● **Document section**:
• • • • •
Smartphone albumin detector to make life easier for diabetics

A lightweight device that conducts kidney tests and transmits data through a smartphone attachment could reduce the need for frequent surgery visits by people with diabetes or chronic kidney ailments.

The smartphone-based device was developed in the research lab of Aydogan Ozcan, a professor of electrical engineering and bioengineering at the UCLA Henry Samueli School of Engineering and Applied Science, and associate director of the California NanoSystems Institute.

The device can determine levels of albumin – a protein in blood that is a sign of danger when found in urine – in the patient’s urine and transmit the results in seconds. Albumin is a protein in blood that is a sign of danger when found in urine.

Ozcan’s lab also developed the opto-mechanical phone attachment, disposable test tubes, Android app and software to transmit the data. The research has been published in Lab on a Chip.
• • • • •
● **Task to carry out**:
Transcribe the albumin detector article word for word, beginning at the words that have "Smartphone albumin detector" and stopping after "chronic kidney ailments.". The data below is separate from the albumin detector article.

● **Dataset content**:
• • • • •
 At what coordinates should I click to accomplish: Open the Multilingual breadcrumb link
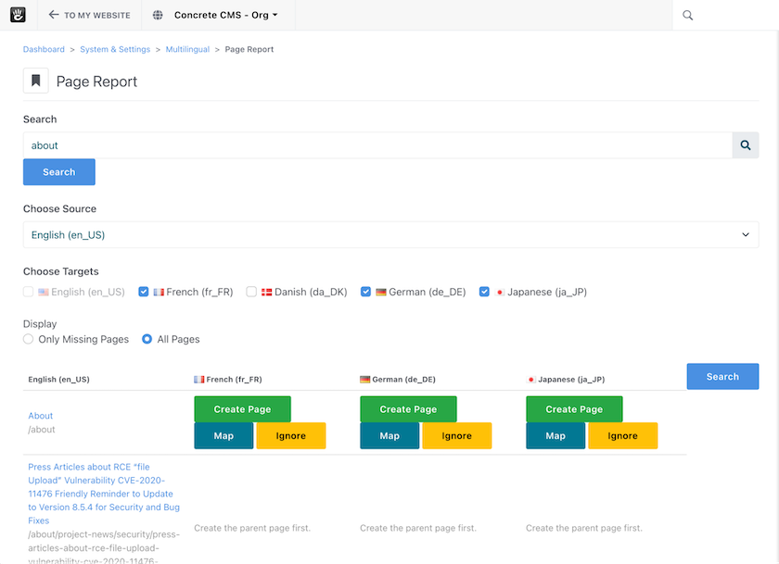pos(186,49)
• • • • •
● **Response below**:
Smartphone albumin detector to make life easier for diabetics

A lightweight device that conducts kidney tests and transmits data through a smartphone attachment could reduce the need for frequent surgery visits by people with diabetes or chronic kidney ailments.